§ **TASK ITEM**:
Look for "Task: Click the Publish button" in the listing below, then copy exactly the line it appears in and all lines after it to the end, and nothing more.

§ **PROVIDED MATERIAL**:

[Start of Attachment]

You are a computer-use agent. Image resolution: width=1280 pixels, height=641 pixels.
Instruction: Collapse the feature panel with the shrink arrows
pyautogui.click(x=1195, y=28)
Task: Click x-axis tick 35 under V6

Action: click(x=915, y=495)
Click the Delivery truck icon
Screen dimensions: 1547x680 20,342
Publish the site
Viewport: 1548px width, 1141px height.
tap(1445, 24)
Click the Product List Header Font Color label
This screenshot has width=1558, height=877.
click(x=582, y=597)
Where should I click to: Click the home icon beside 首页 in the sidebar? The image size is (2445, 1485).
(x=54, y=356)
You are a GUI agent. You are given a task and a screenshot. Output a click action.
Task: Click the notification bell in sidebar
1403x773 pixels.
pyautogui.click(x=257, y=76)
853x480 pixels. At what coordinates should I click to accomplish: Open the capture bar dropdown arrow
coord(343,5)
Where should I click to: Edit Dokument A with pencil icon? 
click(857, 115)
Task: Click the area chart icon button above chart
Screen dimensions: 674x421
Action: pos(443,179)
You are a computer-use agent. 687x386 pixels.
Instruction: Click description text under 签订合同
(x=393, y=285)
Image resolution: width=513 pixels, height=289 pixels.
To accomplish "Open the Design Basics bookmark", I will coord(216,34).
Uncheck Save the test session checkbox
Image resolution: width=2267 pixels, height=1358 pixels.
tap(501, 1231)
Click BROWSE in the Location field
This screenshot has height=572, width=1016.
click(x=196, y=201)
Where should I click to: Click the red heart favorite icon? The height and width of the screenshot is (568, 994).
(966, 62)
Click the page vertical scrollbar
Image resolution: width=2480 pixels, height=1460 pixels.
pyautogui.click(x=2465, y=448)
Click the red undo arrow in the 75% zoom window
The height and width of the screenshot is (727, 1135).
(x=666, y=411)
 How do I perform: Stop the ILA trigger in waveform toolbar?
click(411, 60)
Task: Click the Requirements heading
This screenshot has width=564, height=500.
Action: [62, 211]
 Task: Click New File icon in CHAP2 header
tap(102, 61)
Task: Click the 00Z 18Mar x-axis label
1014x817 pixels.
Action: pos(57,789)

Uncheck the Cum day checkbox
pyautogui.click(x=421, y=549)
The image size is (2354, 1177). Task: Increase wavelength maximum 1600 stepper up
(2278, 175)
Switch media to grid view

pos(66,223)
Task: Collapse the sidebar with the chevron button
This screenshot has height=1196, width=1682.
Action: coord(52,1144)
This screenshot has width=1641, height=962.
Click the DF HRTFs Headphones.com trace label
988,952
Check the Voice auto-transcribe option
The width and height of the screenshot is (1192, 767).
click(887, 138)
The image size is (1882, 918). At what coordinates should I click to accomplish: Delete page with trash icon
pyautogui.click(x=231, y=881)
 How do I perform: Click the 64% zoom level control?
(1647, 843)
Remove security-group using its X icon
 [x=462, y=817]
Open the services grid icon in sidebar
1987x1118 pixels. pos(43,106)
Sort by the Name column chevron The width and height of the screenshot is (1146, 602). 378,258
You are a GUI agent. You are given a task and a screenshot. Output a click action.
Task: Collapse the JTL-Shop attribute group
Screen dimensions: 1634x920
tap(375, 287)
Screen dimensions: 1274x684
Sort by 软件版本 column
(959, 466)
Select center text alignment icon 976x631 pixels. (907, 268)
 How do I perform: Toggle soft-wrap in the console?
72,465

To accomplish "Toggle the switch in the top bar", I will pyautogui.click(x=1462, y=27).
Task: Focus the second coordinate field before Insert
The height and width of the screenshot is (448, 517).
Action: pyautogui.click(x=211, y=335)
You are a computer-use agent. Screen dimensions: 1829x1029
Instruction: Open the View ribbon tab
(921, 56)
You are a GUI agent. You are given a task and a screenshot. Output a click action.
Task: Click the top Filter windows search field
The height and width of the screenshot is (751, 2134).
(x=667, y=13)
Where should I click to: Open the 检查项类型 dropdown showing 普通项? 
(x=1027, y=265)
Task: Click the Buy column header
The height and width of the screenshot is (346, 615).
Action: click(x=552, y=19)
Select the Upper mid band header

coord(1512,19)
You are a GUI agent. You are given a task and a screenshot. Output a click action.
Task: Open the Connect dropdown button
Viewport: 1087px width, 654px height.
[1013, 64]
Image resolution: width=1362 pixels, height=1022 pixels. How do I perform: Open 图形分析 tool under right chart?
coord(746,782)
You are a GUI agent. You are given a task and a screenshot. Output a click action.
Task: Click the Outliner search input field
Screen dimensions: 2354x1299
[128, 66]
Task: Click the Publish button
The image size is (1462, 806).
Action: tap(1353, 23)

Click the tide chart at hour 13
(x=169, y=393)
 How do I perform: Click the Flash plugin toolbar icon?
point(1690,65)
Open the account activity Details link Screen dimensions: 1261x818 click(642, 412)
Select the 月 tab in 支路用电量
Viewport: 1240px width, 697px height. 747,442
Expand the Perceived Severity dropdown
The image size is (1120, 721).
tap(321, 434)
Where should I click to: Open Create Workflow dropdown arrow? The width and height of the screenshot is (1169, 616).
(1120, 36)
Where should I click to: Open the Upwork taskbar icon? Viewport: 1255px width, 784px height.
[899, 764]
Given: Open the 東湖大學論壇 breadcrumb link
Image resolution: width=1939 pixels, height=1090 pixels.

[End of Attachment]

§ **TASK RESPONSE**:
Task: Click the Publish button
The image size is (1462, 806).
Action: tap(1353, 23)

Click the tide chart at hour 13
(x=169, y=393)
 How do I perform: Click the Flash plugin toolbar icon?
point(1690,65)
Open the account activity Details link Screen dimensions: 1261x818 click(642, 412)
Select the 月 tab in 支路用电量
Viewport: 1240px width, 697px height. 747,442
Expand the Perceived Severity dropdown
The image size is (1120, 721).
tap(321, 434)
Where should I click to: Open Create Workflow dropdown arrow? The width and height of the screenshot is (1169, 616).
(1120, 36)
Where should I click to: Open the Upwork taskbar icon? Viewport: 1255px width, 784px height.
[899, 764]
Given: Open the 東湖大學論壇 breadcrumb link
Image resolution: width=1939 pixels, height=1090 pixels.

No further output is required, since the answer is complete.